Last Thanksgiving, AAA predicted 46.3 million Americans traveled more than 50 miles from home – the greatest distance in nearly a decade. Now, with drivers enjoying the lowest gas prices in five years, AAA estimates 90 percent of Americans will celebrate the holidays this year with a road trip. But fear not – avoiding common road frustrations is often as simple as minding your manners, even before you arrive at Grandmother’s house for dinner.
To help ease the stress of holiday travel, Ford Motor Company and The Emily Post Institute are working together to offer you a better road trip experience. As the great-great-grandson of America’s foremost etiquette expert Emily Post, Daniel Post Senning shares how simple car courtesies can make travel more enjoyable for driver and passengers alike. From polite passenger protocol to considerate use of new vehicle technologies, these easy “drive-by” tips will have families singing fa-la-la-la-la in harmony this season.
Holiday Travel Etiquette Tips
First and foremost, drivers are hosts. You wouldn’t invite family and friends to your home without planning for their comfort and entertainment, so why get behind the wheel without thinking through the drive? With these tips in mind, modern-day drivers are sure to experience comfortable and enjoyable travel.

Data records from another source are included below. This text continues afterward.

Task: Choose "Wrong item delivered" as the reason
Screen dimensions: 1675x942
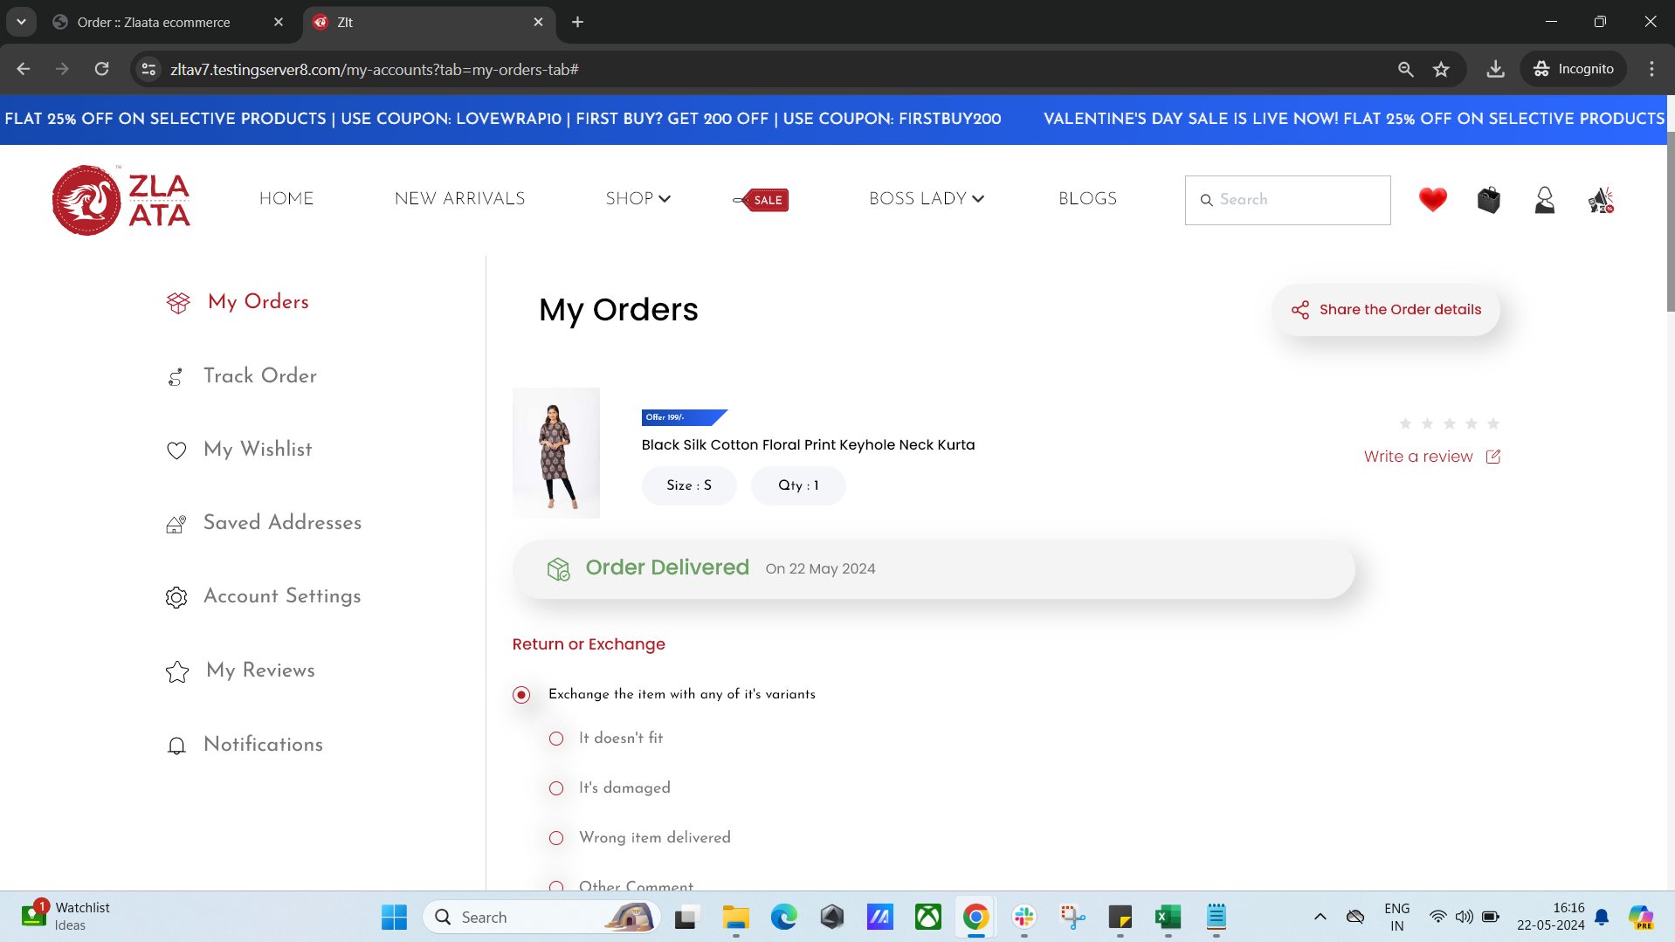Action: [x=556, y=838]
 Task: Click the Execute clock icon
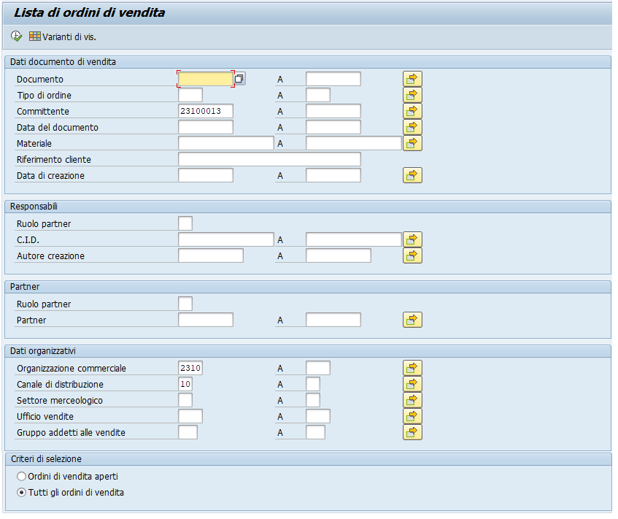(16, 36)
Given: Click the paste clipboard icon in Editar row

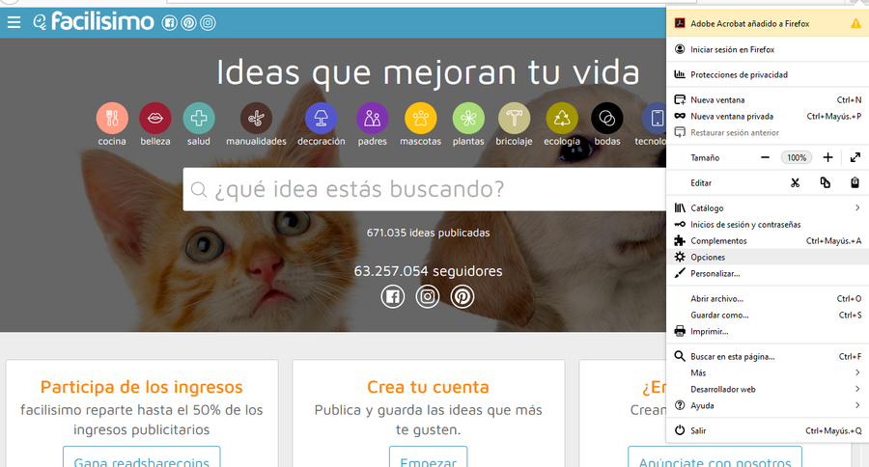Looking at the screenshot, I should (x=855, y=182).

- Chivalry’s not dead… it just looks different nowadays.
Holding the door for someone will never go out of style, but with
automated keyless entry and remote start, modern protocol can prove
puzzling. Today, driver chivalry means unlocking the door before Aunt
Ethel even tries to open it, or getting the heat (and even the heated
seats) going before Grandma buckles up for a chilly trip to Christmas
- Let the grand tour begin. Your passengers may not be all
that familiar with your ride. Put them at ease; give them a tour to help
them feel more at home. Just like you would show a guest at your home
where the restroom and kitchen are located, let passengers know about
the controls they have for entertainment systems, seats and windows.
Identify power sources for phones and electronics, like the
smart-charging USB ports in the rear of the vehicle that provide easy
access. Make sure all of your passengers have what they need before your
- Content beats boredom. When stuck in dreaded Thanksgiving
traffic, a little preparation goes a long way toward preventing boredom.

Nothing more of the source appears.